H.                               Par ordonnance du 22 juin 2020, la Cour d’appel civile a notifié à Y.________ l’appel de X.________. L’intéressé n’ayant pas retiré le courrier recommandé qui lui était adressé, l’acte lui a été réadressé par courrier simple le 7 juillet 2020.

I.                                 Par ordonnance du 8 juillet 2020, la présidente de la Cour de céans a constaté, respectivement ordonné, à toutes fins utiles et à titre de mesures conservatoires et provisionnelles, le maintien du séquestre provisoire sur le véhicule Maserati. L’intimé a retiré le pli recommandé contenant cette ordonnance le 10 juillet 2020.

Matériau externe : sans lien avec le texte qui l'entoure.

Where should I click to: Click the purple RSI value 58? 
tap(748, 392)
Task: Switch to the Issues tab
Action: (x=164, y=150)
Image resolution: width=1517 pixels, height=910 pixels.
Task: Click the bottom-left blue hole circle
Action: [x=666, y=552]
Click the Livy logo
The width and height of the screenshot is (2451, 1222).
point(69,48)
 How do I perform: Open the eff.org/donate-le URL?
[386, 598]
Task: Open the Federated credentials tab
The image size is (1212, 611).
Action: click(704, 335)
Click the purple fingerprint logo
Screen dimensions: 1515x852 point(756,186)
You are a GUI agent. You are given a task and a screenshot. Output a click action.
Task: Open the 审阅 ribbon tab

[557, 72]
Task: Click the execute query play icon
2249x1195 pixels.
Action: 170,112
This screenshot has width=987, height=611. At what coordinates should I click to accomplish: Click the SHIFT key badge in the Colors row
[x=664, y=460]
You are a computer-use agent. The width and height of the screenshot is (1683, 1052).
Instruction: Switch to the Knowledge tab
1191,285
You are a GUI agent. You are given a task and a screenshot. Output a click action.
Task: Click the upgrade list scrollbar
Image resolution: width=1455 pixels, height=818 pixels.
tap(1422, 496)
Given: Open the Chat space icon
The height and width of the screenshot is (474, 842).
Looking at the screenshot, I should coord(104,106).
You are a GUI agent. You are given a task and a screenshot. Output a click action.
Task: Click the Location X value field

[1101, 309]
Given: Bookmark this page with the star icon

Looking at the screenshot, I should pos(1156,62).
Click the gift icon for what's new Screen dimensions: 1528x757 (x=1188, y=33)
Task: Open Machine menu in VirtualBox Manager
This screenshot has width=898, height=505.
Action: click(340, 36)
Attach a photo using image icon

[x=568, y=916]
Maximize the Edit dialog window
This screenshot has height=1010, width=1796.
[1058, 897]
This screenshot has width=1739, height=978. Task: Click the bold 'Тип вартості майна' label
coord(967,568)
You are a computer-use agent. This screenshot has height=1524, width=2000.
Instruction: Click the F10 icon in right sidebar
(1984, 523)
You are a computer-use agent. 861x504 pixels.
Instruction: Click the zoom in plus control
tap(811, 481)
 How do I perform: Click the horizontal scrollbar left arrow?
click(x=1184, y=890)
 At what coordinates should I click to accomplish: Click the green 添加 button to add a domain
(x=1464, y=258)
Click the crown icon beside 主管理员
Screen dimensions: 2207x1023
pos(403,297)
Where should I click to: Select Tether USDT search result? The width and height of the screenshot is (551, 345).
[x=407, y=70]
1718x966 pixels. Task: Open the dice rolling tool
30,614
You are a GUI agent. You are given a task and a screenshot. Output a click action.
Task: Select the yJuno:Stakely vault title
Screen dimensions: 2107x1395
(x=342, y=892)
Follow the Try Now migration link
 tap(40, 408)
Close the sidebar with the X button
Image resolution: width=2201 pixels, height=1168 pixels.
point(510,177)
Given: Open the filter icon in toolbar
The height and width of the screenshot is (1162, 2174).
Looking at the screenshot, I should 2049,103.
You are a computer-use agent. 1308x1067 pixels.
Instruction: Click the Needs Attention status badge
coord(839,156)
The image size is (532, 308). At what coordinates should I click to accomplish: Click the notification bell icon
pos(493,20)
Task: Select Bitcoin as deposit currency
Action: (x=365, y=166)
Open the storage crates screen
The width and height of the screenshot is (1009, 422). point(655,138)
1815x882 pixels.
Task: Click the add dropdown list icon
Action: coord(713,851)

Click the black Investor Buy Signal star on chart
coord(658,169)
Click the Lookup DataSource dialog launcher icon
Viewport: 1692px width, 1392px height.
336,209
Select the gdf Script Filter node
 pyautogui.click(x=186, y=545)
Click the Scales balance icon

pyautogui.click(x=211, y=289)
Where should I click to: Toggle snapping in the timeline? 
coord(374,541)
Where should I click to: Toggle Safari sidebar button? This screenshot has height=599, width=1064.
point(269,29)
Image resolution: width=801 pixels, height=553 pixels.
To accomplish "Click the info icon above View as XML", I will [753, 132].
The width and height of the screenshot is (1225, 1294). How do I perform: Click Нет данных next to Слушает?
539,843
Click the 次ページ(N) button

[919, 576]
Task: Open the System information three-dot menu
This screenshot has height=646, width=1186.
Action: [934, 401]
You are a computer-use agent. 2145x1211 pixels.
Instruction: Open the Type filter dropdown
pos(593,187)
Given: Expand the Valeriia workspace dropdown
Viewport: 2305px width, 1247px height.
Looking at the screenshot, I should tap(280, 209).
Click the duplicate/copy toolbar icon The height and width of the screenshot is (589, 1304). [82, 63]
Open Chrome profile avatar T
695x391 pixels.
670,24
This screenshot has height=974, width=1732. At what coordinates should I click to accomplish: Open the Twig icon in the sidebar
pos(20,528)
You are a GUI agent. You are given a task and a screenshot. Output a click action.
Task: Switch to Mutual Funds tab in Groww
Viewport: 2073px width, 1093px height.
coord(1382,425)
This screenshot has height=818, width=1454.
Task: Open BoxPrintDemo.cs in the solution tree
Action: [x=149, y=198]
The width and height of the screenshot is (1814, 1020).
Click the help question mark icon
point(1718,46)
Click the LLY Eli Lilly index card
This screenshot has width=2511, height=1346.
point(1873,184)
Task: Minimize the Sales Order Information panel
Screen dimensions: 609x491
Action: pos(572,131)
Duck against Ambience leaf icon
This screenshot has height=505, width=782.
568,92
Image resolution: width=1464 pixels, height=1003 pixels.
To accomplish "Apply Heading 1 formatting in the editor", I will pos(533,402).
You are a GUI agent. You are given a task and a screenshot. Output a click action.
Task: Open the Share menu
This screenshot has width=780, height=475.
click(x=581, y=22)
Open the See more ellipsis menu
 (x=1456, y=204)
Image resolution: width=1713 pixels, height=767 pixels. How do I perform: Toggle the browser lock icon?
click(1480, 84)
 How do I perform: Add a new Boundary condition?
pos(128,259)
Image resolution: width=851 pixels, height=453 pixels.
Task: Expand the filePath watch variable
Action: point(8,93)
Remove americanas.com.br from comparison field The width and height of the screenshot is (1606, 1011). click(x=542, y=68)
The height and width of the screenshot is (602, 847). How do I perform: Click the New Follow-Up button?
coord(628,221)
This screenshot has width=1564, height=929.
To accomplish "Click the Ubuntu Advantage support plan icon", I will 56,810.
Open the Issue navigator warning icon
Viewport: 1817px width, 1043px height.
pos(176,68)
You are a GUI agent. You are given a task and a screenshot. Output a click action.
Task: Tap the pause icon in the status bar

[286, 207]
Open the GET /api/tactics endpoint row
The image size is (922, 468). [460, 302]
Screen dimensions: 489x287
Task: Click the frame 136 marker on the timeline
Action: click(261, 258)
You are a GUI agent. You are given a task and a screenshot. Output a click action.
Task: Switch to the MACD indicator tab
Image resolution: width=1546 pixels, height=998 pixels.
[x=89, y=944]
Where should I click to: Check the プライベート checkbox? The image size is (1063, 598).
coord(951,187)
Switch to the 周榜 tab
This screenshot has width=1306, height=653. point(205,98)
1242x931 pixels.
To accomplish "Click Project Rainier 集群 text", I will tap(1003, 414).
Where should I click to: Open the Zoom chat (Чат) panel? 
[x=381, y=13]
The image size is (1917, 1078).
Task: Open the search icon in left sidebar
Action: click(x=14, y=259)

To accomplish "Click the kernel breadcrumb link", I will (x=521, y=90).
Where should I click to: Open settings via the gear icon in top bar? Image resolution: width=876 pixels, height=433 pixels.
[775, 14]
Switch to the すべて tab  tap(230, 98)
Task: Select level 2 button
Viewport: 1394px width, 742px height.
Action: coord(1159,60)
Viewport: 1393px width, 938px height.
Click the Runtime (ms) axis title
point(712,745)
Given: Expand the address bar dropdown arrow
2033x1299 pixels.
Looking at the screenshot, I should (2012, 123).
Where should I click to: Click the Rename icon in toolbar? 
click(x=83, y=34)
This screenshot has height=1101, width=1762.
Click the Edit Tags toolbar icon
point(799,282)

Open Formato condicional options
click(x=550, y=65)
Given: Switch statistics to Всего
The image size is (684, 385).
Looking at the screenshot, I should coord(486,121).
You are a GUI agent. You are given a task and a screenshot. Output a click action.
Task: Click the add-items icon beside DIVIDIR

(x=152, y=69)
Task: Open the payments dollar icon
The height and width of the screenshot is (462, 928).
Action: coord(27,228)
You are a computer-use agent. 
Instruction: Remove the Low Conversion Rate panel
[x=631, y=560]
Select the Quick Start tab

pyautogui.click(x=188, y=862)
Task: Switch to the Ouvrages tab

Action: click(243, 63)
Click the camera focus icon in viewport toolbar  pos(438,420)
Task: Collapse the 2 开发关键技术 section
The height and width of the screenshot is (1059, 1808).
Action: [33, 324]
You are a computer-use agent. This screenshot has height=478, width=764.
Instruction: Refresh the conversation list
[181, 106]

J.                                Par courrier aux parties du 3 septembre 2020, la juge instructeur de la cause a relevé que l’intimé n’avait pas déposé de réponse dans le délai de 30 jours qui lui avait été imparti et les a informés que l’affaire était gardée à juger sans deuxième échange d’écritures.

C O N S I D E R A N T

1.                                Interjeté dans les formes et délai légaux, l’appel est recevable. On relèvera que la valeur litigieuse dépasse à l’évidence 10'000 francs (et même 30'000 francs), à mesure que figurent parmi les actifs successoraux une part de copropriété à une PPE, une entreprise individuelle (dont on ignore cependant les passifs) et deux voitures d’une certaine valeur, en plus de liquidités de plus de 100'000 francs, pour des passifs annoncés d’un peu plus de 230'000 francs.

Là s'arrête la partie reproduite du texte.